## Problem details
Write the entries below out again in full. Match every character.
====== Data extracts ======
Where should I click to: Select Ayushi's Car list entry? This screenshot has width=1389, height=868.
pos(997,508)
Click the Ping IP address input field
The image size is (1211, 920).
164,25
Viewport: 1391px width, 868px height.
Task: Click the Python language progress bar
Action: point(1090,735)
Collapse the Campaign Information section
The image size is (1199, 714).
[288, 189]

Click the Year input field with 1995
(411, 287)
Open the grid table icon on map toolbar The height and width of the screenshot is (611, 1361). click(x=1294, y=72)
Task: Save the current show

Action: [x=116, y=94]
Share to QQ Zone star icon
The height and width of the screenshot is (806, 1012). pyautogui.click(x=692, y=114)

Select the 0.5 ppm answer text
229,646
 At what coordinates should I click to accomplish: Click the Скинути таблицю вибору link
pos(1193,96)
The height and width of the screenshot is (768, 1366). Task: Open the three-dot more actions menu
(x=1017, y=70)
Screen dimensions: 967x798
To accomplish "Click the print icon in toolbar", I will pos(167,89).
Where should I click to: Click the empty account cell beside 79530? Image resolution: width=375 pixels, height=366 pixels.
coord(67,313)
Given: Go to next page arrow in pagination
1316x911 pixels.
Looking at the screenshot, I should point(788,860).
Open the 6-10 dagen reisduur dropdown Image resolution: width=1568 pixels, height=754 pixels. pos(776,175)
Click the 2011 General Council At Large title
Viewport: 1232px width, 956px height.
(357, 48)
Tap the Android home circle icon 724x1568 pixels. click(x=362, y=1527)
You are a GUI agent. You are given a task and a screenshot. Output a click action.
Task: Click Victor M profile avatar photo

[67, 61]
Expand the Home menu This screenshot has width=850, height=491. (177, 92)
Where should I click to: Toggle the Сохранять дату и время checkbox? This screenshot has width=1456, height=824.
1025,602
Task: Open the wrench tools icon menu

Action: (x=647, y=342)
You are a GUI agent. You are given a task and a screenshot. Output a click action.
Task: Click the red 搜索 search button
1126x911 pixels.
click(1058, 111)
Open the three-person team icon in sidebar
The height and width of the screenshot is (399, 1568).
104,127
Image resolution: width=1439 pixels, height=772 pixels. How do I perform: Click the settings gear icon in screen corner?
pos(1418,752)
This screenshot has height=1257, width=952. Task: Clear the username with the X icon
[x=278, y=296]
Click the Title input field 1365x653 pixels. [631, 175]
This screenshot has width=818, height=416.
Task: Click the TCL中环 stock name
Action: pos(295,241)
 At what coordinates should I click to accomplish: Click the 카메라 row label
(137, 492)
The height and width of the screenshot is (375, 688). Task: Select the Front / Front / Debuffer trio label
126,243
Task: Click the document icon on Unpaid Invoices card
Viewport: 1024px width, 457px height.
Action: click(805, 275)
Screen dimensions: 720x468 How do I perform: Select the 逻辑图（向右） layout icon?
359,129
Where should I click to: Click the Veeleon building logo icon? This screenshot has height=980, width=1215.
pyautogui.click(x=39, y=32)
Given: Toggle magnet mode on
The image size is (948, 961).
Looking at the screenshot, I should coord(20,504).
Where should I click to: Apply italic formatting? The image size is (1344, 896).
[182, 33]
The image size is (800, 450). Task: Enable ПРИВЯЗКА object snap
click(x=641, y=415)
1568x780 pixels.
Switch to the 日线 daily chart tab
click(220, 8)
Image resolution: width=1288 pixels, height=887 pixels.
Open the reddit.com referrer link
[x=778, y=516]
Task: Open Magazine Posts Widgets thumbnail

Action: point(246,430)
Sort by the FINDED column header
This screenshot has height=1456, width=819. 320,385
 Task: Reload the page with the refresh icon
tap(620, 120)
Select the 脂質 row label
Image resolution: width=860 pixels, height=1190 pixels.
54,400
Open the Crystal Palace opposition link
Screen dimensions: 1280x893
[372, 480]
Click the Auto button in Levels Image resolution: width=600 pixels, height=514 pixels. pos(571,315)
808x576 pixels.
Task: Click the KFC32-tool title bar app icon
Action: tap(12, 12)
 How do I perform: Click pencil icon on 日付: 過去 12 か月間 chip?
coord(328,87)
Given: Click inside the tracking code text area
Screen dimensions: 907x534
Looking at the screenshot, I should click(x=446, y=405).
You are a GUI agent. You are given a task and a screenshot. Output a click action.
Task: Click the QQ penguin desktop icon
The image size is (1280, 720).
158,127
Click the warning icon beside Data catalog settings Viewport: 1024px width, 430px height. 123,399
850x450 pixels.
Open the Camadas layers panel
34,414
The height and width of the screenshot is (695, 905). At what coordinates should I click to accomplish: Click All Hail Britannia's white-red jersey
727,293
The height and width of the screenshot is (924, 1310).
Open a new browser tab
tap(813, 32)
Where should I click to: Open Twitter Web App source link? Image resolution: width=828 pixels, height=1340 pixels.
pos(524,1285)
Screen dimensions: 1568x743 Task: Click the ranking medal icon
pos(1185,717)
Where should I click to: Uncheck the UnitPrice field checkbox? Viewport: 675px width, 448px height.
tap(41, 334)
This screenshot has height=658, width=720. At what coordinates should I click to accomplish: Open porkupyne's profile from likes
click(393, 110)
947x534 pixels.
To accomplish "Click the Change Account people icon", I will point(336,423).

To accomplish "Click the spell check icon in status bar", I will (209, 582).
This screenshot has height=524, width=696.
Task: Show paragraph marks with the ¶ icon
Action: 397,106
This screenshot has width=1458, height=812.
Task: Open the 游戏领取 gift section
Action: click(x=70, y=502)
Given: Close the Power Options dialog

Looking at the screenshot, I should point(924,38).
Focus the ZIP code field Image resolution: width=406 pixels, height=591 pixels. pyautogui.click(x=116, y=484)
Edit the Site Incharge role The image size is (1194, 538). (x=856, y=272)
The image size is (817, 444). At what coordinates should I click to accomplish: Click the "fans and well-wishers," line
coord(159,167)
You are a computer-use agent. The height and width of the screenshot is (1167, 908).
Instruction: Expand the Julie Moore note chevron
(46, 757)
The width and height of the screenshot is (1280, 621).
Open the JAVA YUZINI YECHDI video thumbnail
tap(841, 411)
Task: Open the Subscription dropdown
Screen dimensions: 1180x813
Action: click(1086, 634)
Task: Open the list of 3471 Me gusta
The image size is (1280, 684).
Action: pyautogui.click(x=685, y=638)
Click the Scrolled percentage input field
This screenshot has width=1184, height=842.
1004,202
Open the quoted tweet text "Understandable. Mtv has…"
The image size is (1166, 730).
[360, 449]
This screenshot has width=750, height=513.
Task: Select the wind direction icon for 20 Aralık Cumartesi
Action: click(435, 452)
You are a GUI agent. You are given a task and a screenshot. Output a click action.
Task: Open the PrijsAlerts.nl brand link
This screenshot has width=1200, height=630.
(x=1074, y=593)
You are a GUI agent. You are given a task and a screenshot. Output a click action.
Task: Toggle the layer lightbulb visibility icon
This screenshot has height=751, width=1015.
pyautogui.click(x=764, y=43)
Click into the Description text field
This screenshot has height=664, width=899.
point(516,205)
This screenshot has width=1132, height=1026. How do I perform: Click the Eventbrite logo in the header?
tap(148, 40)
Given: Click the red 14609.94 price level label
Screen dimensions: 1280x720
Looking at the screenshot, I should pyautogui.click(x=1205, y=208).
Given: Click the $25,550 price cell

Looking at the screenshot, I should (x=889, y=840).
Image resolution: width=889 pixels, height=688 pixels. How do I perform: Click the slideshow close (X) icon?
======
## Solution
Where should I click to: Select Ayushi's Car list entry? This screenshot has width=1389, height=868.
pos(997,508)
Click the Ping IP address input field
The image size is (1211, 920).
164,25
Viewport: 1391px width, 868px height.
Task: Click the Python language progress bar
Action: point(1090,735)
Collapse the Campaign Information section
The image size is (1199, 714).
[288, 189]

Click the Year input field with 1995
(411, 287)
Open the grid table icon on map toolbar The height and width of the screenshot is (611, 1361). click(x=1294, y=72)
Task: Save the current show

Action: [x=116, y=94]
Share to QQ Zone star icon
The height and width of the screenshot is (806, 1012). pyautogui.click(x=692, y=114)

Select the 0.5 ppm answer text
229,646
 At what coordinates should I click to accomplish: Click the Скинути таблицю вибору link
pos(1193,96)
The height and width of the screenshot is (768, 1366). Task: Open the three-dot more actions menu
(x=1017, y=70)
Screen dimensions: 967x798
To accomplish "Click the print icon in toolbar", I will pos(167,89).
Where should I click to: Click the empty account cell beside 79530? Image resolution: width=375 pixels, height=366 pixels.
coord(67,313)
Given: Go to next page arrow in pagination
1316x911 pixels.
Looking at the screenshot, I should point(788,860).
Open the 6-10 dagen reisduur dropdown Image resolution: width=1568 pixels, height=754 pixels. pos(776,175)
Click the 2011 General Council At Large title
Viewport: 1232px width, 956px height.
(357, 48)
Tap the Android home circle icon 724x1568 pixels. click(x=362, y=1527)
You are a GUI agent. You are given a task and a screenshot. Output a click action.
Task: Click Victor M profile avatar photo

[67, 61]
Expand the Home menu This screenshot has width=850, height=491. (177, 92)
Where should I click to: Toggle the Сохранять дату и время checkbox? This screenshot has width=1456, height=824.
1025,602
Task: Open the wrench tools icon menu

Action: (x=647, y=342)
You are a GUI agent. You are given a task and a screenshot. Output a click action.
Task: Click the red 搜索 search button
1126x911 pixels.
click(1058, 111)
Open the three-person team icon in sidebar
The height and width of the screenshot is (399, 1568).
104,127
Image resolution: width=1439 pixels, height=772 pixels. How do I perform: Click the settings gear icon in screen corner?
pos(1418,752)
This screenshot has height=1257, width=952. Task: Clear the username with the X icon
[x=278, y=296]
Click the Title input field 1365x653 pixels. [631, 175]
This screenshot has width=818, height=416.
Task: Click the TCL中环 stock name
Action: pos(295,241)
 At what coordinates should I click to accomplish: Click the 카메라 row label
(137, 492)
The height and width of the screenshot is (375, 688). Task: Select the Front / Front / Debuffer trio label
126,243
Task: Click the document icon on Unpaid Invoices card
Viewport: 1024px width, 457px height.
Action: click(805, 275)
Screen dimensions: 720x468 How do I perform: Select the 逻辑图（向右） layout icon?
359,129
Where should I click to: Click the Veeleon building logo icon? This screenshot has height=980, width=1215.
pyautogui.click(x=39, y=32)
Given: Toggle magnet mode on
The image size is (948, 961).
Looking at the screenshot, I should coord(20,504).
Where should I click to: Apply italic formatting? The image size is (1344, 896).
[182, 33]
The image size is (800, 450). Task: Enable ПРИВЯЗКА object snap
click(x=641, y=415)
1568x780 pixels.
Switch to the 日线 daily chart tab
click(220, 8)
Image resolution: width=1288 pixels, height=887 pixels.
Open the reddit.com referrer link
[x=778, y=516]
Task: Open Magazine Posts Widgets thumbnail

Action: point(246,430)
Sort by the FINDED column header
This screenshot has height=1456, width=819. 320,385
 Task: Reload the page with the refresh icon
tap(620, 120)
Select the 脂質 row label
Image resolution: width=860 pixels, height=1190 pixels.
54,400
Open the Crystal Palace opposition link
Screen dimensions: 1280x893
[372, 480]
Click the Auto button in Levels Image resolution: width=600 pixels, height=514 pixels. pos(571,315)
808x576 pixels.
Task: Click the KFC32-tool title bar app icon
Action: tap(12, 12)
 How do I perform: Click pencil icon on 日付: 過去 12 か月間 chip?
coord(328,87)
Given: Click inside the tracking code text area
Screen dimensions: 907x534
Looking at the screenshot, I should click(x=446, y=405).
You are a GUI agent. You are given a task and a screenshot. Output a click action.
Task: Click the QQ penguin desktop icon
The image size is (1280, 720).
158,127
Click the warning icon beside Data catalog settings Viewport: 1024px width, 430px height. 123,399
850x450 pixels.
Open the Camadas layers panel
34,414
The height and width of the screenshot is (695, 905). At what coordinates should I click to accomplish: Click All Hail Britannia's white-red jersey
727,293
The height and width of the screenshot is (924, 1310).
Open a new browser tab
tap(813, 32)
Where should I click to: Open Twitter Web App source link? Image resolution: width=828 pixels, height=1340 pixels.
pos(524,1285)
Screen dimensions: 1568x743 Task: Click the ranking medal icon
pos(1185,717)
Where should I click to: Uncheck the UnitPrice field checkbox? Viewport: 675px width, 448px height.
tap(41, 334)
This screenshot has height=658, width=720. At what coordinates should I click to accomplish: Open porkupyne's profile from likes
click(393, 110)
947x534 pixels.
To accomplish "Click the Change Account people icon", I will point(336,423).

To accomplish "Click the spell check icon in status bar", I will (209, 582).
This screenshot has height=524, width=696.
Task: Show paragraph marks with the ¶ icon
Action: 397,106
This screenshot has width=1458, height=812.
Task: Open the 游戏领取 gift section
Action: click(x=70, y=502)
Given: Close the Power Options dialog

Looking at the screenshot, I should point(924,38).
Focus the ZIP code field Image resolution: width=406 pixels, height=591 pixels. pyautogui.click(x=116, y=484)
Edit the Site Incharge role The image size is (1194, 538). (x=856, y=272)
The image size is (817, 444). At what coordinates should I click to accomplish: Click the "fans and well-wishers," line
coord(159,167)
You are a computer-use agent. The height and width of the screenshot is (1167, 908).
Instruction: Expand the Julie Moore note chevron
(46, 757)
The width and height of the screenshot is (1280, 621).
Open the JAVA YUZINI YECHDI video thumbnail
tap(841, 411)
Task: Open the Subscription dropdown
Screen dimensions: 1180x813
Action: click(1086, 634)
Task: Open the list of 3471 Me gusta
The image size is (1280, 684).
Action: pyautogui.click(x=685, y=638)
Click the Scrolled percentage input field
This screenshot has width=1184, height=842.
1004,202
Open the quoted tweet text "Understandable. Mtv has…"
The image size is (1166, 730).
[360, 449]
This screenshot has width=750, height=513.
Task: Select the wind direction icon for 20 Aralık Cumartesi
Action: click(435, 452)
You are a GUI agent. You are given a task and a screenshot. Output a click action.
Task: Open the PrijsAlerts.nl brand link
This screenshot has width=1200, height=630.
(x=1074, y=593)
You are a GUI agent. You are given a task and a screenshot. Output a click action.
Task: Toggle the layer lightbulb visibility icon
This screenshot has height=751, width=1015.
pyautogui.click(x=764, y=43)
Click into the Description text field
This screenshot has height=664, width=899.
point(516,205)
This screenshot has width=1132, height=1026. How do I perform: Click the Eventbrite logo in the header?
tap(148, 40)
Given: Click the red 14609.94 price level label
Screen dimensions: 1280x720
Looking at the screenshot, I should pyautogui.click(x=1205, y=208).
Given: Click the $25,550 price cell

Looking at the screenshot, I should (x=889, y=840).
Image resolution: width=889 pixels, height=688 pixels. How do I perform: Click the slideshow close (X) icon?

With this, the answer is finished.